**EXTRACT**
○ ○ ○ ○

Trump is already on track to spend more on travel in a year than President Obama did in eight, with a huge swath of that cost coming from the security detail required to protect him and his family. Since the inauguration, the president has taken seven trips to Mar-a-Lago (which cost an estimated $1 million to $3 million a pop) and five to his golf club in New Jersey, where the Secret Service has already spent $60,000 on golf cart rentals alone. It probably doesn't help that Trump's tweets have apparently brought on a "tidal wave of threats," keeping the overworked agents on constant high-alert.

But it's Trump's sprawling family that's really putting a strain on the agency. A total of 42 people—including his kids, their spouses, and his grandkids—require protection, and many live up and down the East Coast. Don Jr. and Eric, who run the Trump Organization, have dragged agents to Uruguay, the UK, the Dominican Republic, Vancouver, and Dubai on business, while Ivanka, Jared Kushner, and Tiffany Trump have brought them along on various vacations across the US and Europe.

The White House's Office of Management and Budget turned down the agency's request for $60 million in extra funding in March, and—while Alles is looking to hire more agents—500 have already quit since being hired last year because the job is just too difficult, USA Today reports. Meanwhile, those sticking it out have to face the reality of working overtime on one of the world's most dangerous jobs without actually getting paid for it.

Now Alles is looking to up his agents' combined salary and overtime cap for the duration of Trump's first term, and hopes to add 800 to the Service by 2019 with a little help from Congress, according to USA Today. High-ranking members of the House Oversight Committee on both sides of the aisle have rallied behind Alles, and promised to work on a bipartisan deal to keep Secret Service agents paid.

"We have them working all night long; we're sending them on the road all of the time," Alles told USA Today. "There are no quick fixes, but over the long term, I've got to give them a better [work-life] balance here."

Update 8/21: The headline of this post has been updated. The original stated that the Trump family had bankrupted the Secret Service. We regret the error.

○ ○ ○ ○

**INFORMATION**
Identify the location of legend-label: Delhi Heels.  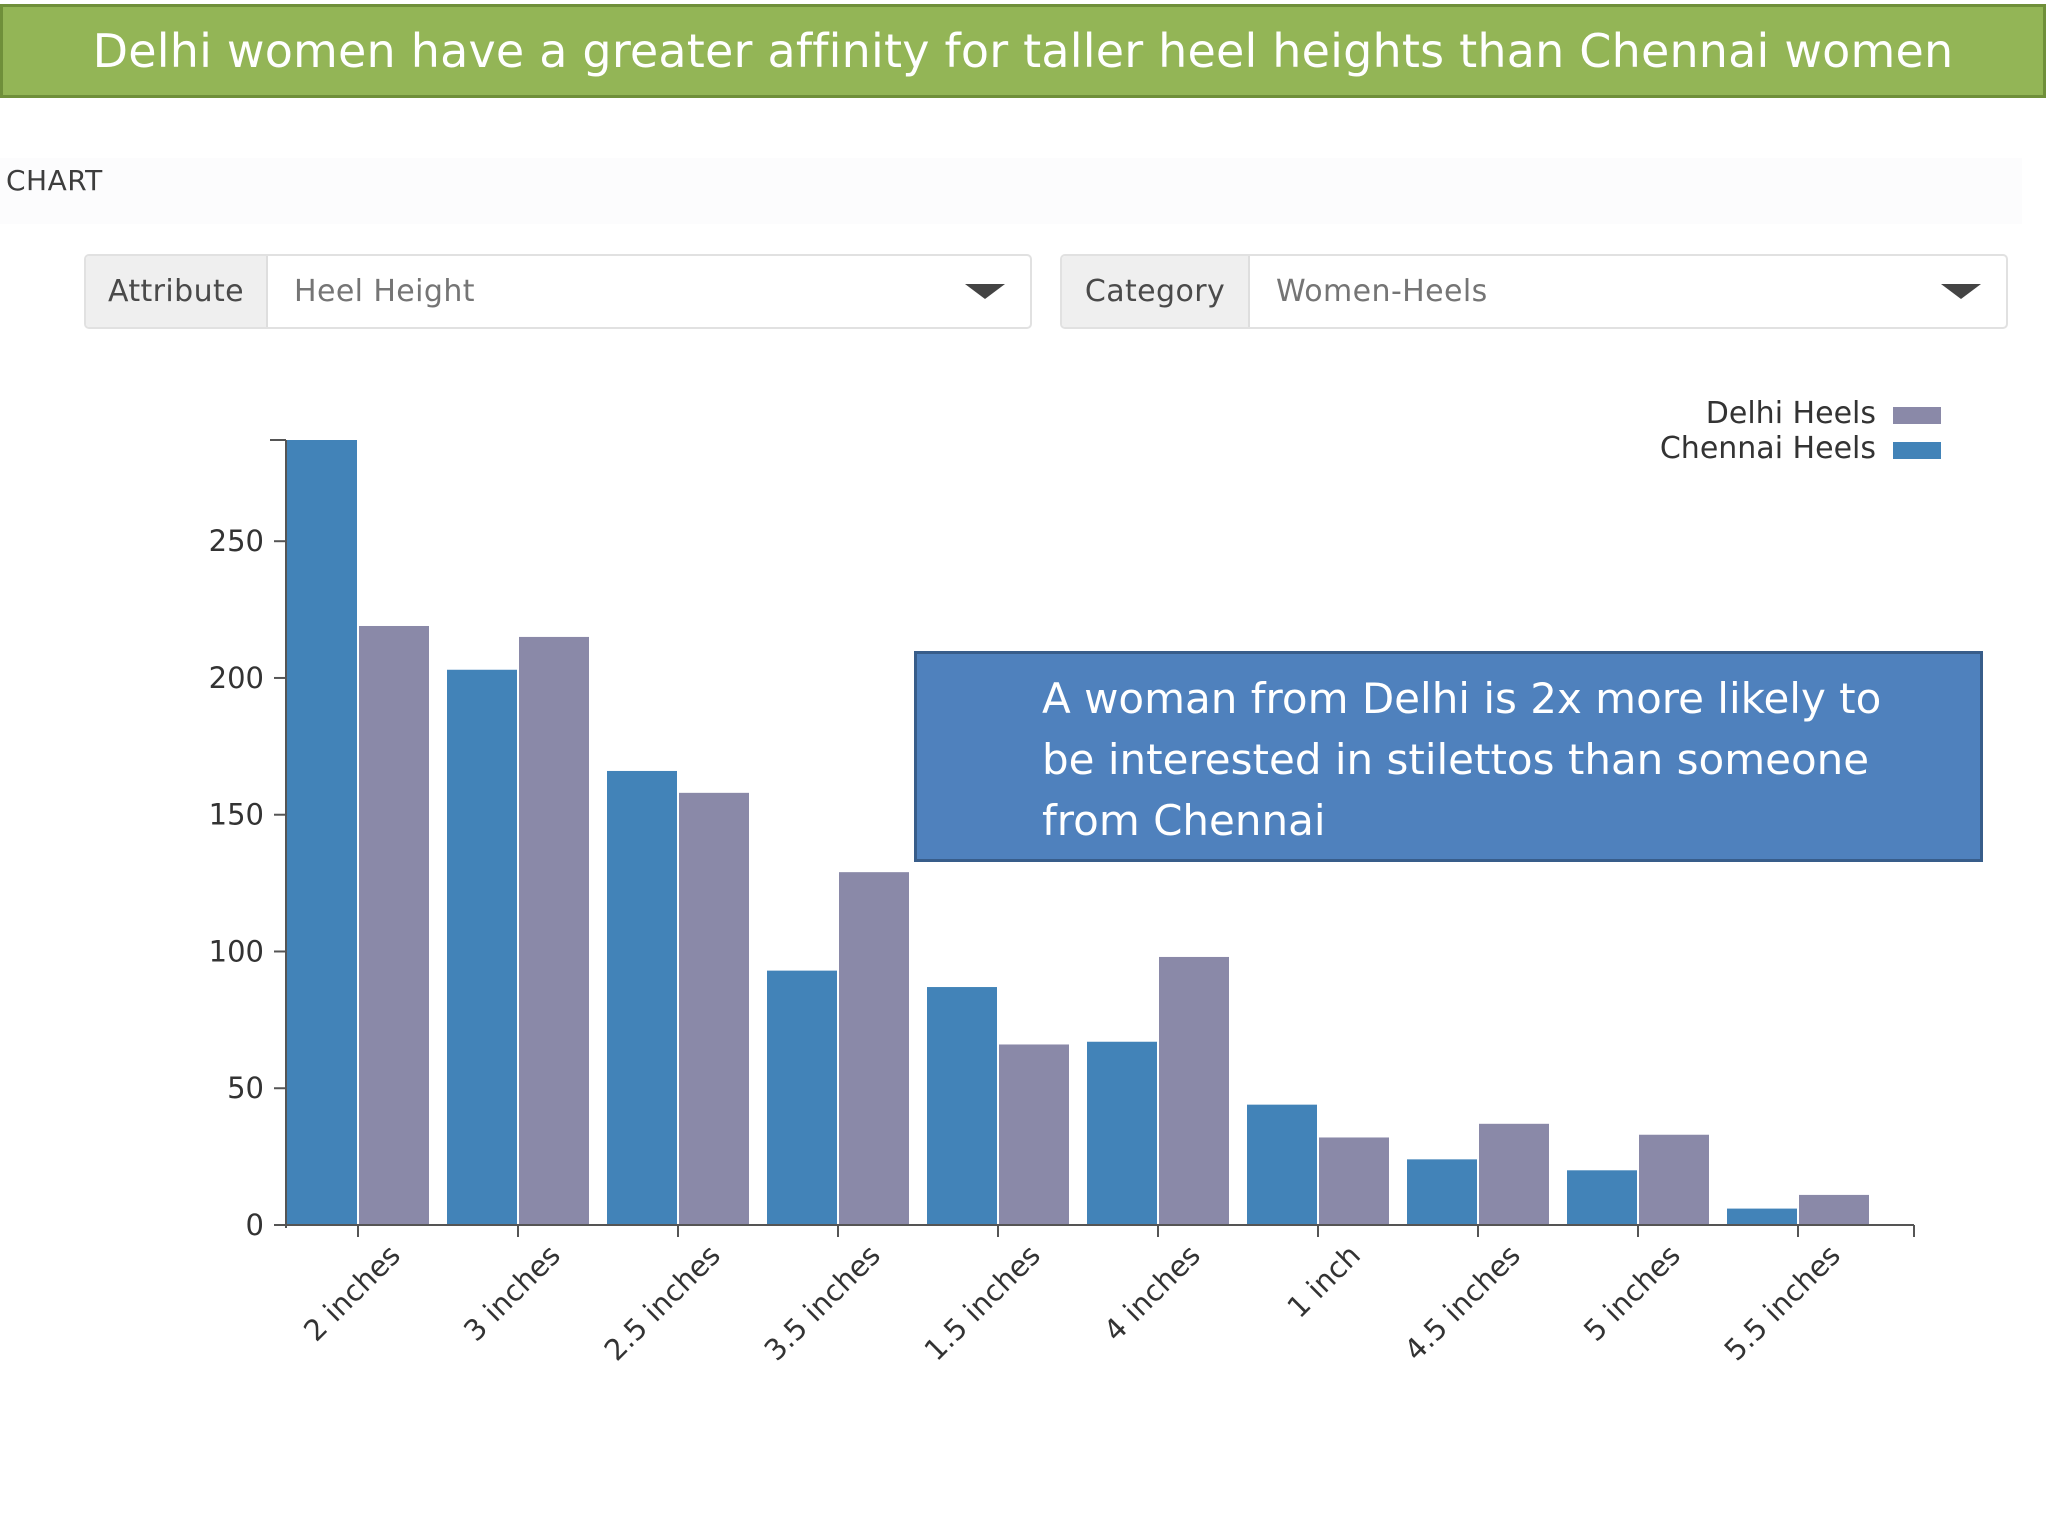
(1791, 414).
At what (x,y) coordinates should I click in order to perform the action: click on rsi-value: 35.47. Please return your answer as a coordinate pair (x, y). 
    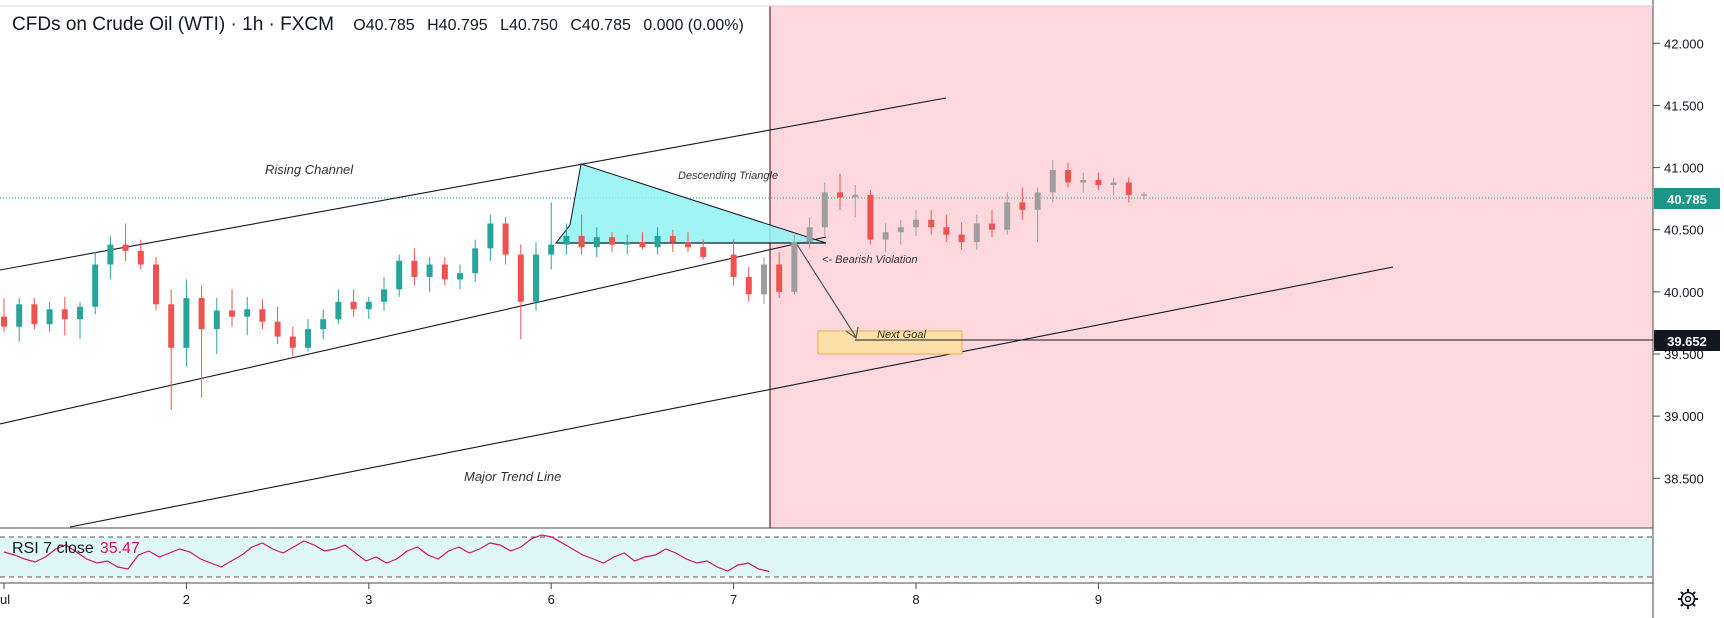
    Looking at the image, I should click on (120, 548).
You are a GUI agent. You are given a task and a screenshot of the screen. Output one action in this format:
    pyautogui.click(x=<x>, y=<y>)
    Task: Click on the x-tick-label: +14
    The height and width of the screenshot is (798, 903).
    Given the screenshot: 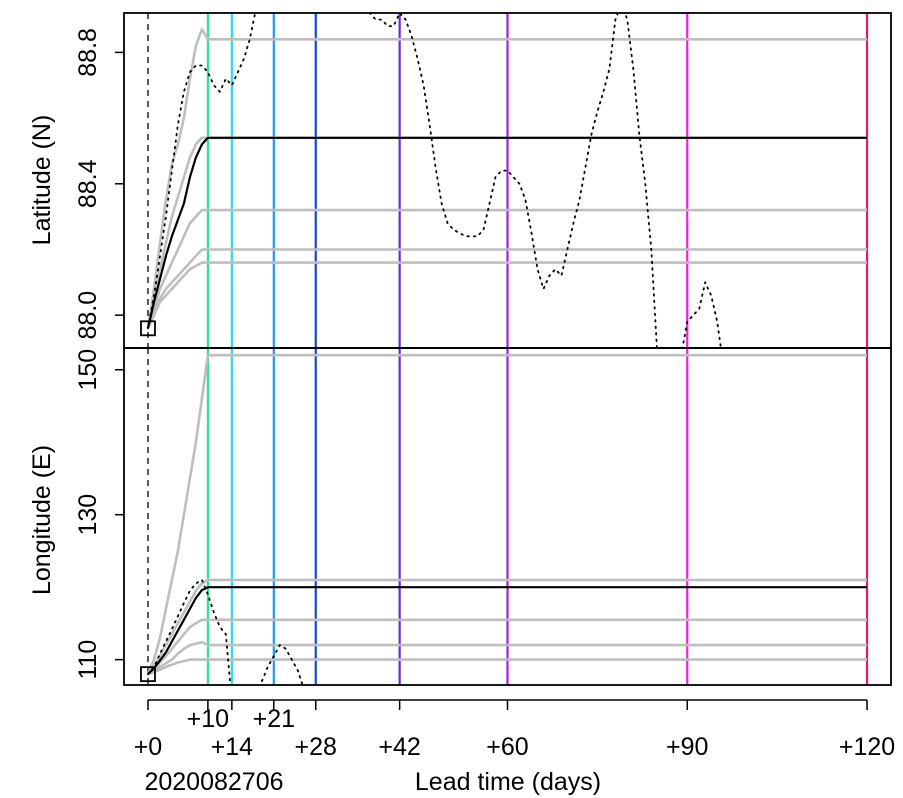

○ ○ ○ ○

**YOUR TASK**
Copy the part of the piece on Secret Service costs starting with "The White House's" and going on through "Service agents paid.", swapping every "overtime" for "extra hours".

**THE ANSWER**
The White House's Office of Management and Budget turned down the agency's request for $60 million in extra funding in March, and—while Alles is looking to hire more agents—500 have already quit since being hired last year because the job is just too difficult, USA Today reports. Meanwhile, those sticking it out have to face the reality of working extra hours on one of the world's most dangerous jobs without actually getting paid for it.

Now Alles is looking to up his agents' combined salary and extra hours cap for the duration of Trump's first term, and hopes to add 800 to the Service by 2019 with a little help from Congress, according to USA Today. High-ranking members of the House Oversight Committee on both sides of the aisle have rallied behind Alles, and promised to work on a bipartisan deal to keep Secret Service agents paid.